Accumulation of starch in leaves of transgenic and wild-type (wt) plants. A, Plants were grown for 42 d at 75 μmol quanta m⁻² s⁻¹ and at a CO₂ concentration of 380 μL L⁻¹. B, Plants were grown for 35 d at 75 μmol quanta m⁻² s⁻¹ and at a CO₂ concentration of 380 μL L⁻¹ and then transferred for 7 d to 600 μmol quanta m⁻² s⁻¹. C, Plants were grown for 42 d at 75 μmol quanta m⁻² s⁻¹ and at a CO₂ concentration of 4,000 μL L⁻¹. In all cases, plants were assayed for starch content using iodine staining 6 h after the onset of the light period. μE, μmol quanta m⁻² s⁻¹.

Figure 6.

Analysis of antioxidant enzyme activities in wild-type (wt) and GO5 plants.

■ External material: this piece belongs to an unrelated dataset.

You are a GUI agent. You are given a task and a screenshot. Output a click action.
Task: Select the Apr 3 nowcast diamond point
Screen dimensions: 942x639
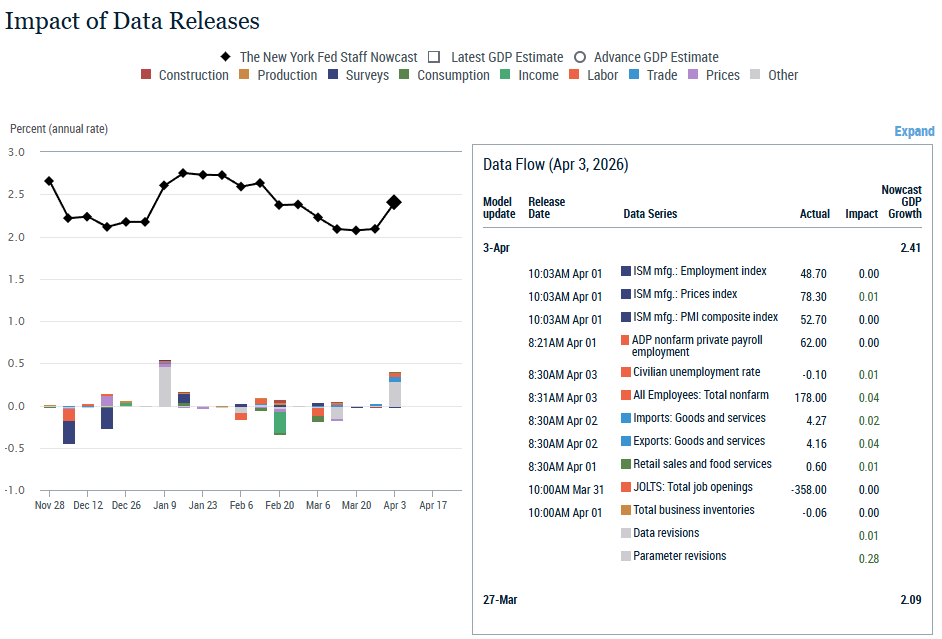394,202
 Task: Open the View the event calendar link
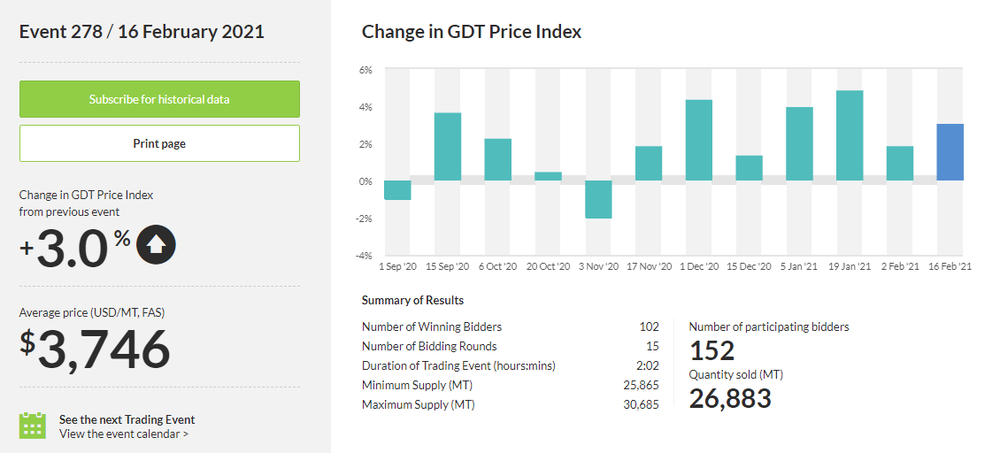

A and B, APX (A) and CAT (B) activity quantification of leaf extracts from 21-d-old plants grown at 75 μmol quanta m⁻² s⁻¹ or exposed for 6 h to 200 μmol quanta m⁻² s⁻¹. Plants were grown under ambient atmospheric CO₂ concentration (380 μL L⁻¹). The values presented are means ± se of over three replicate experiments. Significant differences in the mean values from the wild type according to the Student's t test are indicated with asterisks (P < 0.05). μE, μmol quanta m⁻² s⁻¹. C, In gel test for SOD activity using 15 μg of total protein leaf extract from wild-type and GO5 plants grown at 75 μmol quanta m⁻² s⁻¹. chl, Chloroplastic; cyt, cytosolic.

Figure 7.

Responses of wild-type (wt) and GO lines to high light treatment. A and B, Phenotypes of the wild-type and GO plants (A) and quantification of the anthocyanin levels (expressed as corrected A₅₃₅ per milligram fresh weight) at different times during growth at 600 μmol quanta m⁻² s⁻¹ and ambient CO₂ concentration (380 μL L⁻¹; B). The values are means ± se of three measurements of at least six plants each. FW, Fresh weight. C, Semiquantitative RT-PCR analysis of PAL1, CHS, and DFR transcript levels in leaves of wild-type, GO, and GO-MS plants after 6 h of high light exposure. PCR products of 251 bp (PAL1), 448 bp (CHS), and 450 bp (DFR) were amplified using 33 cycles. As a loading control, a 521-bp ACTIN2 cDNA fragment was amplified using 29 cycles.

Figure 8.

Responses of GO, GO-MS, and MS plants to high light treatment. Changes in the expression levels of selected H₂O₂-induced markers were analyzed by quantitative RT-PCR in 21-d-old plants grown under 75 μmol quanta m⁻² s⁻¹ (moderate light [ML]) and at ambient atmospheric CO₂ concentration (380 μL L⁻¹) and exposed for 6 h to 600 μmol quanta m⁻² s⁻¹ (high light [HL]) relative to control plants kept at 75 μmol quanta m⁻² s⁻¹. Data are means ± se of three individual experiments run in triplicate. Asterisks indicate that values are significantly different from those of the control MS plants as determined by Student's t test (P < 0.05).